The realistic threat chain looks like this. An attacker exploits a known WordPress plugin vulnerability and gets shell access as www-data. They run the copy.fail PoC. They are now root on the host. Every other tenant is suddenly reachable, in the way I walked through in this hack post-mortem. The vulnerability does not get the attacker onto the box; it changes what happens in the next ten seconds after they land there.

The vulnerability stems from a “straight-line” logic flaw in the kernel’s crypto API. Many exploits exploiting race conditions and memory corruption flaws don’t consistently succeed across kernel versions or distributions, and sometimes even on the same machine. Because the code released for CopyFail exploits a logic flaw, “reliability isn’t probabilistic, and the same script works across distributions, researchers from Bugcrowd wrote. “No race window, no kernel offset.”

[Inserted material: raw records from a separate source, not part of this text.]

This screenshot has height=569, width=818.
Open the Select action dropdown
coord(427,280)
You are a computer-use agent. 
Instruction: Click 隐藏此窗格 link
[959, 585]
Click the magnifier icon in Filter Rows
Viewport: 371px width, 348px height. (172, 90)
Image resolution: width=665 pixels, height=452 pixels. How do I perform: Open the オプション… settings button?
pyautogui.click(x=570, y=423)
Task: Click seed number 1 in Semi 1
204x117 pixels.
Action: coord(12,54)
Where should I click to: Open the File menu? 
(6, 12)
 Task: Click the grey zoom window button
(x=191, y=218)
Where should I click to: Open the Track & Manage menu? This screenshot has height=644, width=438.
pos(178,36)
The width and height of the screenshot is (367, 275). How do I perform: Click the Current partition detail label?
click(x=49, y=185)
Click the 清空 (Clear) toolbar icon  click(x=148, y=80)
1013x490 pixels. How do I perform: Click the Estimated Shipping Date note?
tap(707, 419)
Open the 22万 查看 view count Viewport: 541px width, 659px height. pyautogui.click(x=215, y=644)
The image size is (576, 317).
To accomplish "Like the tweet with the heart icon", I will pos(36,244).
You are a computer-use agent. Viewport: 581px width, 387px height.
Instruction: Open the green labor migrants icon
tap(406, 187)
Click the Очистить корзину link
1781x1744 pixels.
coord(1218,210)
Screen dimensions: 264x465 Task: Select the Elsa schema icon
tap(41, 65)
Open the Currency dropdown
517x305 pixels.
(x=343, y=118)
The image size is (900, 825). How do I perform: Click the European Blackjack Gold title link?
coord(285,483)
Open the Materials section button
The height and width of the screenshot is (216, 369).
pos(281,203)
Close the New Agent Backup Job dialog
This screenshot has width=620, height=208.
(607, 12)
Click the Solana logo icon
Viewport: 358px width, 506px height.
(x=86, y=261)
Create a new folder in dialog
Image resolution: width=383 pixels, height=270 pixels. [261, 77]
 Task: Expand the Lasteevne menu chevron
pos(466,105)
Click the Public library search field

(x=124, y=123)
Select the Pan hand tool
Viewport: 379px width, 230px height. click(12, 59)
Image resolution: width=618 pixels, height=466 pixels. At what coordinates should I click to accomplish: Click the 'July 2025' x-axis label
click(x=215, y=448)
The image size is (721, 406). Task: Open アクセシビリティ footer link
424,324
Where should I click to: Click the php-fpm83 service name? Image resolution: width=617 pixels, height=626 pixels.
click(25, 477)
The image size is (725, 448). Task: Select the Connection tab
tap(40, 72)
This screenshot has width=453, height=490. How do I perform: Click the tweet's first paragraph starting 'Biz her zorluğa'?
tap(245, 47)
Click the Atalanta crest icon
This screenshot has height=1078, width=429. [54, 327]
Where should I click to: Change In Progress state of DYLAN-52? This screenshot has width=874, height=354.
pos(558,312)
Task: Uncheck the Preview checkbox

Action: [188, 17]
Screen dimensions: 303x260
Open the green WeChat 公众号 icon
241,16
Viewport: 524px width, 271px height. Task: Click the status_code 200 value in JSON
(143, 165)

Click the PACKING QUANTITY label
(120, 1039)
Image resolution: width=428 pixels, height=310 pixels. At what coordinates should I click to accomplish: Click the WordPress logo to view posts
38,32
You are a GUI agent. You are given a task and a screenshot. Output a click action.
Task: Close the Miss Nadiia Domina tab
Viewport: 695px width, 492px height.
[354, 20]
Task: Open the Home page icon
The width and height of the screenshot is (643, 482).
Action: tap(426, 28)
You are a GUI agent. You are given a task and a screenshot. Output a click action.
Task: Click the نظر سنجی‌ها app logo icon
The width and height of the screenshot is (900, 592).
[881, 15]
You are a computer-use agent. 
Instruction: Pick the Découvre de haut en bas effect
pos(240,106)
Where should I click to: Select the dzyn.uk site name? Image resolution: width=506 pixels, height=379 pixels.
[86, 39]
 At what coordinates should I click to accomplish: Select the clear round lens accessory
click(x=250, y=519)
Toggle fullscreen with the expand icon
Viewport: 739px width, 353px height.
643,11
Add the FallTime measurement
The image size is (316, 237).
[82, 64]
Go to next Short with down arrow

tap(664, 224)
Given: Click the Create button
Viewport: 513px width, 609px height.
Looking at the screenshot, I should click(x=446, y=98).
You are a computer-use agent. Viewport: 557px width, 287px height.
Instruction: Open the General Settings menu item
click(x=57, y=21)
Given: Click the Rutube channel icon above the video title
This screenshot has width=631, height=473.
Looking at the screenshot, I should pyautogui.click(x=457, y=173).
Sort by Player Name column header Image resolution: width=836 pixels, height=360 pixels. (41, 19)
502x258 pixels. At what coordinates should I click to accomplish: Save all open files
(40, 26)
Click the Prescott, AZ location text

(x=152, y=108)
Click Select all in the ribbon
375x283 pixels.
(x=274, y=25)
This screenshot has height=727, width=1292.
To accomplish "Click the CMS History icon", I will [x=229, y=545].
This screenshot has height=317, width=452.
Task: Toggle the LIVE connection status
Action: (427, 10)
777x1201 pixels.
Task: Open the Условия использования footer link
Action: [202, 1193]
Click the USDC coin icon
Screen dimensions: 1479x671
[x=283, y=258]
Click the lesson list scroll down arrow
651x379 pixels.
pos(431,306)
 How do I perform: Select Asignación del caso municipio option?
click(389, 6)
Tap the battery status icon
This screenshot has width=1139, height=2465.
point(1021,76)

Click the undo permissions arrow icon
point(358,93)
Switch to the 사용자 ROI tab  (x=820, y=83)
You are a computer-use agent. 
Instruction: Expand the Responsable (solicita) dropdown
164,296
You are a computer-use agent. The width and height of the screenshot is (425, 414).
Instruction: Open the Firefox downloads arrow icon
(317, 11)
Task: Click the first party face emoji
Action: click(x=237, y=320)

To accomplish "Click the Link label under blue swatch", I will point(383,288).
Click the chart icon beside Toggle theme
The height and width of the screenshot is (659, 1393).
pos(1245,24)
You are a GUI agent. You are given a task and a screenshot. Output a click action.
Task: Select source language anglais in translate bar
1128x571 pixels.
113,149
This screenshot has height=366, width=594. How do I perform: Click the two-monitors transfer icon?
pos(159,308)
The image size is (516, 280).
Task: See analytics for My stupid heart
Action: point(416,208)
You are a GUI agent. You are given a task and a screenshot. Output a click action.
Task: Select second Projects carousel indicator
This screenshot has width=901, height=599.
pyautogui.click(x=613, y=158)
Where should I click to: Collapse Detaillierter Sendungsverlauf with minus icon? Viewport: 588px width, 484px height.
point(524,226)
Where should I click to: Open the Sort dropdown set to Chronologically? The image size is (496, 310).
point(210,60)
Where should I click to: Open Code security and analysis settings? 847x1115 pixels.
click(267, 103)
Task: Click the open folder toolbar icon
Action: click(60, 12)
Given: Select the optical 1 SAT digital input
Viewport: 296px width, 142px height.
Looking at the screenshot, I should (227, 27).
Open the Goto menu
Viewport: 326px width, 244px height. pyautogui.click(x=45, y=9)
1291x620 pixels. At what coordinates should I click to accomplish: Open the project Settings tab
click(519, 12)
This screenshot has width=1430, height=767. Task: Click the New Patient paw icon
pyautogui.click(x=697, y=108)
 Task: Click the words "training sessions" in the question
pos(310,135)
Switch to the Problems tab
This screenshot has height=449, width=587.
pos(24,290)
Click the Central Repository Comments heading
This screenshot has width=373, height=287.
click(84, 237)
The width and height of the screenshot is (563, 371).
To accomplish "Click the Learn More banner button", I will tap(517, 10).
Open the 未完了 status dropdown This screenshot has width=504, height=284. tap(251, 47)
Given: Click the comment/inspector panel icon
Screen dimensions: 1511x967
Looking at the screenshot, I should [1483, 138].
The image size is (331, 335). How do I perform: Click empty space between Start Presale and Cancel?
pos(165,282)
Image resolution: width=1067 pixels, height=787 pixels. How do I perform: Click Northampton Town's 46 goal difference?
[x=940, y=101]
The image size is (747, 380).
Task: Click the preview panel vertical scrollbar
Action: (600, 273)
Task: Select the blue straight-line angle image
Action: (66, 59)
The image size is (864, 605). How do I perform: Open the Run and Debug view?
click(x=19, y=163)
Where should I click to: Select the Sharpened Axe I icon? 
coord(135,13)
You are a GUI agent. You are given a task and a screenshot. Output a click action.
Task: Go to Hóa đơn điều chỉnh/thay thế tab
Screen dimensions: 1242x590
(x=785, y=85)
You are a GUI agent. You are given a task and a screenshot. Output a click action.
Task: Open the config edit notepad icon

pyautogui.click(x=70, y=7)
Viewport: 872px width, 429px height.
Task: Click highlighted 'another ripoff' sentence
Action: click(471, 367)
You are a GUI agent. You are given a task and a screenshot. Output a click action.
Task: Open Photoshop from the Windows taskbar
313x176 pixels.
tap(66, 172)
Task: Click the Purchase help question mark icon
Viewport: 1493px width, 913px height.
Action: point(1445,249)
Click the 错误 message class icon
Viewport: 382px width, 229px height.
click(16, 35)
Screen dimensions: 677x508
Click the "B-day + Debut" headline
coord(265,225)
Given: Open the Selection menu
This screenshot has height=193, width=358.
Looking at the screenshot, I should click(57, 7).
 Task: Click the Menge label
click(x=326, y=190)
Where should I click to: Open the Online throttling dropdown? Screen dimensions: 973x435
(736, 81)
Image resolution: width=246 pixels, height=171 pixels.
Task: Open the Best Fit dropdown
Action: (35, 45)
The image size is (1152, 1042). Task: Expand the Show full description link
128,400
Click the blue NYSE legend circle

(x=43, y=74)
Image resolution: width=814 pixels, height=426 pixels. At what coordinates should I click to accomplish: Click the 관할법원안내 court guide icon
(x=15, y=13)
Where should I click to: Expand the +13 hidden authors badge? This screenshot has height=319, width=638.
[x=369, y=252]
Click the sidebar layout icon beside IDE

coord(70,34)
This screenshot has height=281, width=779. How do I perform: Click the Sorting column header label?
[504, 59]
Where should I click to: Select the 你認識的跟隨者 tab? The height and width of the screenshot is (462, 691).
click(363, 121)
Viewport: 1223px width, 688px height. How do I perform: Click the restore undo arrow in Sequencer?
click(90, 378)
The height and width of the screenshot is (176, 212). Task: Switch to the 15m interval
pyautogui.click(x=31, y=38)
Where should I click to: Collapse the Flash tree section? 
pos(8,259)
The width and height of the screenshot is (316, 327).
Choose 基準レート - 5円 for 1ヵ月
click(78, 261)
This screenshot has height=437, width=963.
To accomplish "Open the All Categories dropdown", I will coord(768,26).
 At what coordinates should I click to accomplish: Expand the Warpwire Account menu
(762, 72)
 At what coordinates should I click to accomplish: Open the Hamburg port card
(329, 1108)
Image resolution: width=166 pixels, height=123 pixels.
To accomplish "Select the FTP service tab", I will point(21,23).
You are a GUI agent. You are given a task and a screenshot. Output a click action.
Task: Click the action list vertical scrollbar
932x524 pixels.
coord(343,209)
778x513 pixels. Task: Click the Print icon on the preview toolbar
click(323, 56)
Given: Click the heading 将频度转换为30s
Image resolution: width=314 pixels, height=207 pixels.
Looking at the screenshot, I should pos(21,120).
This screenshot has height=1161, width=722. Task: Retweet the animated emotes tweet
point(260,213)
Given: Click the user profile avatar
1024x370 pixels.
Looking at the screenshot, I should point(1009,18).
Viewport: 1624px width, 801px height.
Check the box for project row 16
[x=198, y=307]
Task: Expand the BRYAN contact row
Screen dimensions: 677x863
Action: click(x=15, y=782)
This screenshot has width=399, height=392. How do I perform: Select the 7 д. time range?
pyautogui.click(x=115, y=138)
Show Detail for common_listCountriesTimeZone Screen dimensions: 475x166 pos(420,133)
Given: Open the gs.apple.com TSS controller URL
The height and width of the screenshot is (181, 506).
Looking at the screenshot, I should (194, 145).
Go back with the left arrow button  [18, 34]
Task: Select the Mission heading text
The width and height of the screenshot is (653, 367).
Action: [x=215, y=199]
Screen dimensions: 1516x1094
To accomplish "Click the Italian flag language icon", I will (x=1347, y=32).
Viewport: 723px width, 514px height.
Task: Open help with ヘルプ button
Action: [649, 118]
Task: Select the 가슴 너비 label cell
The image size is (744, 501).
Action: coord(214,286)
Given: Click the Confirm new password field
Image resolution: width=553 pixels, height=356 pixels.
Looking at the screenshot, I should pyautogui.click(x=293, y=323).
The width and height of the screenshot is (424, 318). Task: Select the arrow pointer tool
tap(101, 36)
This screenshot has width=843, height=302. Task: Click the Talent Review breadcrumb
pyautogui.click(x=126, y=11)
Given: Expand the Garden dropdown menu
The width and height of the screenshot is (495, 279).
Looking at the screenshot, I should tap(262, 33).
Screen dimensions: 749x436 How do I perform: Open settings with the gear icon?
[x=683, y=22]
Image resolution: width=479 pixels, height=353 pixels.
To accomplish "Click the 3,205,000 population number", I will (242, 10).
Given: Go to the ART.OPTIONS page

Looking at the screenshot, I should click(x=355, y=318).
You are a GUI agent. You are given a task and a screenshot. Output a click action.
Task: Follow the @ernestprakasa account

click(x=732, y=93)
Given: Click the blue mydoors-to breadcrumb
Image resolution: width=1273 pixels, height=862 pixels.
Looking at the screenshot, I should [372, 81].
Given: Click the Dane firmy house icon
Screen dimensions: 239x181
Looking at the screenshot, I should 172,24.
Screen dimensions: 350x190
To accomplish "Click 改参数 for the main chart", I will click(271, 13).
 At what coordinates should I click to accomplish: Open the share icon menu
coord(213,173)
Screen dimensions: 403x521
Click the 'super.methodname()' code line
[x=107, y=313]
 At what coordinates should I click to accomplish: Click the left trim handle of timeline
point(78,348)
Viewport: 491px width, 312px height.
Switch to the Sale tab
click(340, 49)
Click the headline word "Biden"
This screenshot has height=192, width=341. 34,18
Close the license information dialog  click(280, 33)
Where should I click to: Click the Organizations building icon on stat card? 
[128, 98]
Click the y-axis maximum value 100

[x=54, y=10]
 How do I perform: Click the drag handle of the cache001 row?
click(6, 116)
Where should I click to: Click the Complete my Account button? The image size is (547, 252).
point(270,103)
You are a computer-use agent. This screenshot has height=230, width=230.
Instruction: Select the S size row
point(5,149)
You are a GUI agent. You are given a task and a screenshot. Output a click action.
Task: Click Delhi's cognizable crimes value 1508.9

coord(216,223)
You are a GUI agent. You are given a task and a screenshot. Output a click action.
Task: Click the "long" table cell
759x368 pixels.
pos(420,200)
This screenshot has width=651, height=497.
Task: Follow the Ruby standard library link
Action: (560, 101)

CopyFail gets its name because the authencesn AEAD template process (used for IPsec extended sequence numbers) doesn’t actually copy data when it should. Instead, it “uses the caller’s destination buffer as a scratch pad, scribbles 4 bytes past the legitimate output region, and never restores them,” Theori said. “The ‘copy’ of the AAD ESN bytes ‘fails’ to stay inside the destination buffer.”

The Worst Linux Vulnerability in Years

Other security experts echoed the perspective that CopyFail poses a serious threat, with one saying it’s the “worst make-me-root vulnerabilities in the kernel in recent times.”

The most recent such Linux vulnerability was Dirty Pipe from 2022 and Dirty Cow in 2016. Both of those vulnerabilities were actively exploited in the wild.